A veces, cuando finalmente sentimos que estamos caminando hacia algo que nos apasiona, nos invade un miedo paralizante. Es esa sensación de que, si damos un paso en falso, todo el progreso se perderá. Las palabras de Paulo Coelho nos recuerdan que encontrar nuestro camino es solo la primera parte de la aventura; la verdadera maestría reside en tener el valor de tropezar. El camino no es una línea recta y perfecta, sino un sendero lleno de baches que nos enseñan a conocernos mejor.
En el día a día, solemos buscar la seguridad absoluta antes de intentar algo nuevo, ya sea aprender un idioma, cambiar de carrera o incluso iniciar una nueva amistad. Nos aferramos a lo conocido porque el error se siente como un fracaso personal. Pero la realidad es que los errores son los maestros más honestos que existen. Sin ellos, nuestra visión del mundo sería plana y carente de profundidad. La valentía no es la ausencia de dudas, sino la capacidad de seguir adelante a pesar de ellas.
Recuerdo una vez que intenté organizar un pequeño jardín en mi patio, pensando que si seguía todas las reglas, todo florecería a la perfección. Planté flores que no eran aptas para mi clima y regué demasiado algunas plantas por miedo a que se secaran. Al final, muchas no sobrevivieron. En ese momento me sentí derrotada, pero esos errores me enseñaron sobre la paciencia y la observación. Ese pequeño fracaso fue lo que realmente me convirtió en una jardinera, dándome la sabiduría que ningún manual de instrucciones podría haberme dado.

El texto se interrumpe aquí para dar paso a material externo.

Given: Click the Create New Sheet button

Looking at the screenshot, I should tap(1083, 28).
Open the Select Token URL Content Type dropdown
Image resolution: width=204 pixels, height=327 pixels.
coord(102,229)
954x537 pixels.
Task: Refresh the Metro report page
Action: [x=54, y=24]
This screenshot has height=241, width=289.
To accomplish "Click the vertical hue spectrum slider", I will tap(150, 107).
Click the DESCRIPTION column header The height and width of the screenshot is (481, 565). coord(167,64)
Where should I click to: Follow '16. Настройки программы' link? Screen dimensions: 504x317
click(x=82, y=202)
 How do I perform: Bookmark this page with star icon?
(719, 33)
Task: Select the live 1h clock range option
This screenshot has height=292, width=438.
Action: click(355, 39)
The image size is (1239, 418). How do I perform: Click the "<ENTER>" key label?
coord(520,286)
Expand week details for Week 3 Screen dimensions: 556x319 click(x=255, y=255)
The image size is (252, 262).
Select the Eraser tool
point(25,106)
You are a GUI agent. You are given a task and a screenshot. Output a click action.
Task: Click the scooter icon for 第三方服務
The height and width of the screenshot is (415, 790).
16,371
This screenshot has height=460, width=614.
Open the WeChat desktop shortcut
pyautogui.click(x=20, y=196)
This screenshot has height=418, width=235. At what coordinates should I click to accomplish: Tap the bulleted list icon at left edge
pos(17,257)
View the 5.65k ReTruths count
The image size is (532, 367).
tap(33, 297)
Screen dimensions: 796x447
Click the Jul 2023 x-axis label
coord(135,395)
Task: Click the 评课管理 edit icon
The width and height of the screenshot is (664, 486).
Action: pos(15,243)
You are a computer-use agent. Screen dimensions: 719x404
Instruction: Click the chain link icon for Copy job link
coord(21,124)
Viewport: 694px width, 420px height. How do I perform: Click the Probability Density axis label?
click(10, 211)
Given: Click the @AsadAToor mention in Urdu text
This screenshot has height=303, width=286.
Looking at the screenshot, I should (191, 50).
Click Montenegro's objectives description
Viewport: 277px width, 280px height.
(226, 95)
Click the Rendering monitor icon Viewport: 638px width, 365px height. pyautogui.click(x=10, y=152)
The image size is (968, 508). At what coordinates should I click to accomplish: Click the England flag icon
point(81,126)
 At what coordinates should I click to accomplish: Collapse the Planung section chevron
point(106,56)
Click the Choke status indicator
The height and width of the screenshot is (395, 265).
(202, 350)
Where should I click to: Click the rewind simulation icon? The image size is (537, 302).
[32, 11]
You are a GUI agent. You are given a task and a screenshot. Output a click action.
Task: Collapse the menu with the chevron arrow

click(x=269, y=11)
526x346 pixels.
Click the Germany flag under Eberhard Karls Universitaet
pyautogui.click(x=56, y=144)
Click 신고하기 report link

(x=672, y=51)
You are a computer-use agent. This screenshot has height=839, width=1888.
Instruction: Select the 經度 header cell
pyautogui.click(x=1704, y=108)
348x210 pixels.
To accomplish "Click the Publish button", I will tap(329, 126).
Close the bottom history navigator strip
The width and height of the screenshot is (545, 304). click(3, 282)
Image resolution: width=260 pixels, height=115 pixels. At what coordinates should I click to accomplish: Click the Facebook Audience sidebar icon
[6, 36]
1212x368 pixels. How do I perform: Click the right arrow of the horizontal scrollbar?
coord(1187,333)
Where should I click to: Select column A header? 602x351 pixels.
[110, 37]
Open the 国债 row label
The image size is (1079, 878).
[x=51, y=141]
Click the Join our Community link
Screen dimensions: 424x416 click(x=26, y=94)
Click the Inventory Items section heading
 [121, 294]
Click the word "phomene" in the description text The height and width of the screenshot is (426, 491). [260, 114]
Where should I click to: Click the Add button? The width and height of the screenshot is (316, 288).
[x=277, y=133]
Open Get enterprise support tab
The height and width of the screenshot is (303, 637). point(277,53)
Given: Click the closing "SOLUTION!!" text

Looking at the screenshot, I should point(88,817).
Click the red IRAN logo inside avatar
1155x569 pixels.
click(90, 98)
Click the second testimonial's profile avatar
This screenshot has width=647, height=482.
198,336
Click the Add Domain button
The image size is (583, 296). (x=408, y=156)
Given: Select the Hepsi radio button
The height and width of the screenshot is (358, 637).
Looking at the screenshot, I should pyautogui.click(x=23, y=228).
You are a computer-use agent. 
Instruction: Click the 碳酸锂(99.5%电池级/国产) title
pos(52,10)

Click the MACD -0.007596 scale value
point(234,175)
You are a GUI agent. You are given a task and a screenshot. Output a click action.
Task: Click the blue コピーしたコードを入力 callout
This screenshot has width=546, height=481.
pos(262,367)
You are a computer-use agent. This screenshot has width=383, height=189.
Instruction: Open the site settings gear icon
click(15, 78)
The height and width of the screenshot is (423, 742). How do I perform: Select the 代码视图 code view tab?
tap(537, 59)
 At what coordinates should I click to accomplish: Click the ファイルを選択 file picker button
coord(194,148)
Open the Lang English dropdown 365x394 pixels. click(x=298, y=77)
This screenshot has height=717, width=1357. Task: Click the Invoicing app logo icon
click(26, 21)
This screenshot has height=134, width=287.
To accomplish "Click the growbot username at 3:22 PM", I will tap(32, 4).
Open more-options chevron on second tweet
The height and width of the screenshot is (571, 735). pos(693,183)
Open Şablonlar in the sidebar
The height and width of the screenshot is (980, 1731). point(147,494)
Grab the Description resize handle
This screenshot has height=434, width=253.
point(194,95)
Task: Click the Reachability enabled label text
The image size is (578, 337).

Como siempre les digo aquí en DuckyHeals, no se trata de no caer, sino de abrazar el aprendizaje que viene con cada caída. No permitas que el miedo a equivocarte te robe la oportunidad de vivir tu propósito. La próxima vez que sientas ese nudo en el estómago ante un nuevo desafío, respira profundo y recuerda que cada error es un peldaño más en tu ascenso. ¿Qué pequeño paso podrías dar hoy, aceptando de antemano que no tiene que ser perfecto?